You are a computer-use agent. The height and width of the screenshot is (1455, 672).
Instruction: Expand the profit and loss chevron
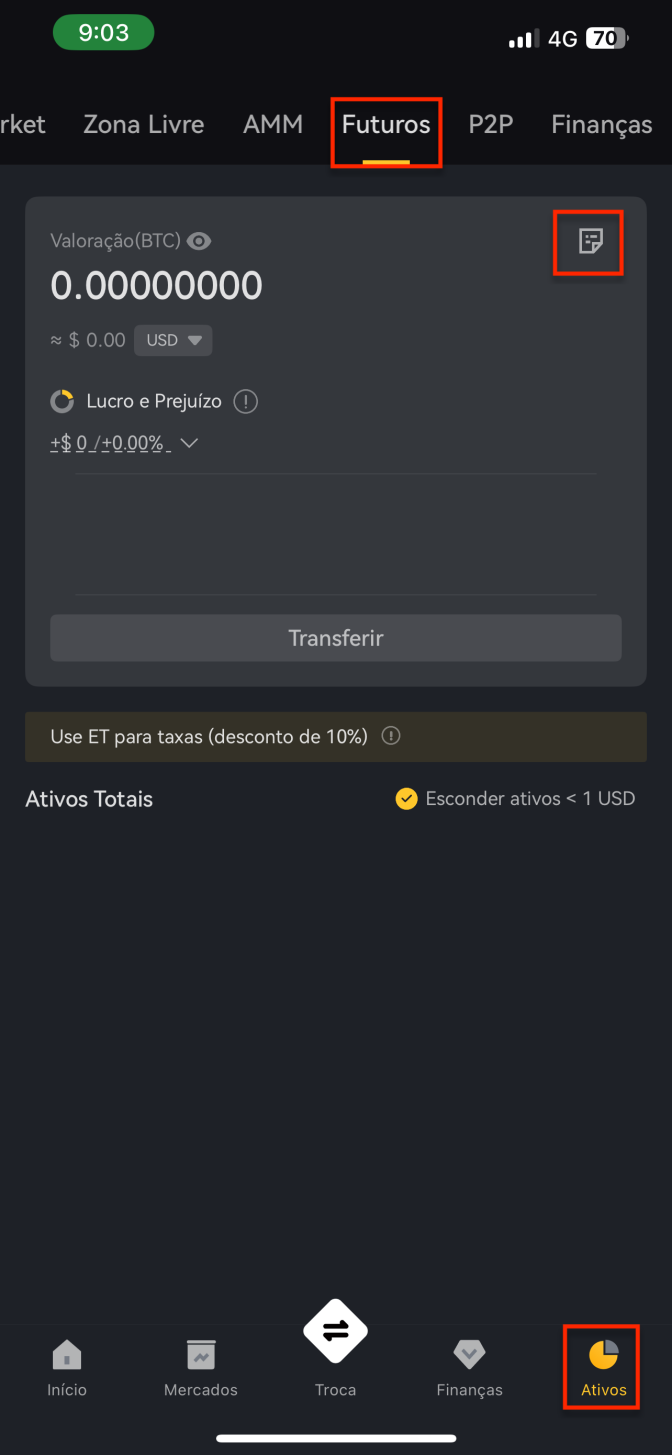point(188,443)
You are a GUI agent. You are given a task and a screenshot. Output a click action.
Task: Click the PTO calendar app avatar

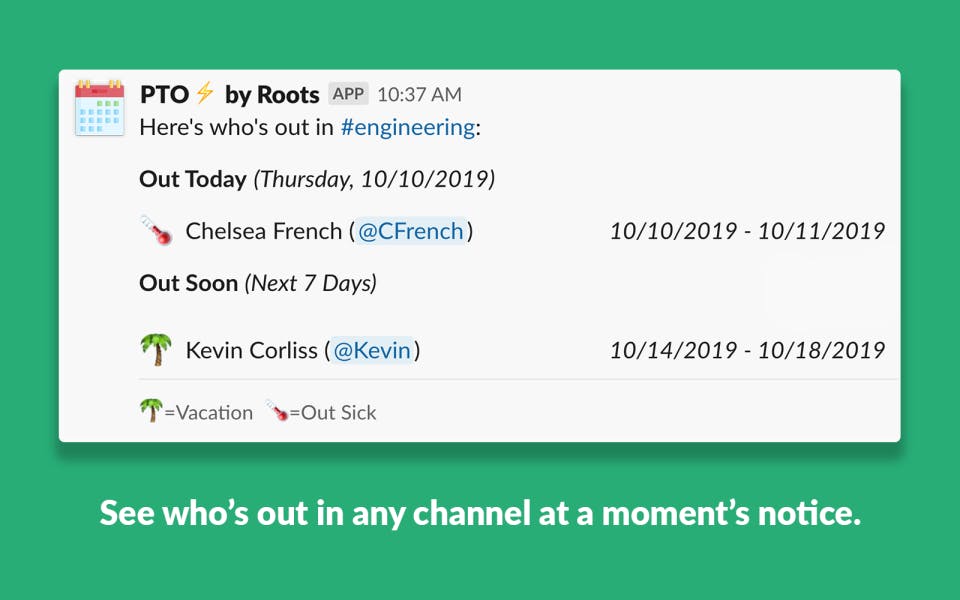(100, 107)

--------------------

To do: Everything in the listing, except its images, should be set down exactly.

Expected answer:
You are a computer-use agent. The height and width of the screenshot is (1455, 672).
Instruction: Expand the profit and loss chevron
point(188,443)
You are a GUI agent. You are given a task and a screenshot. Output a click action.
Task: Click the PTO calendar app avatar

(100, 107)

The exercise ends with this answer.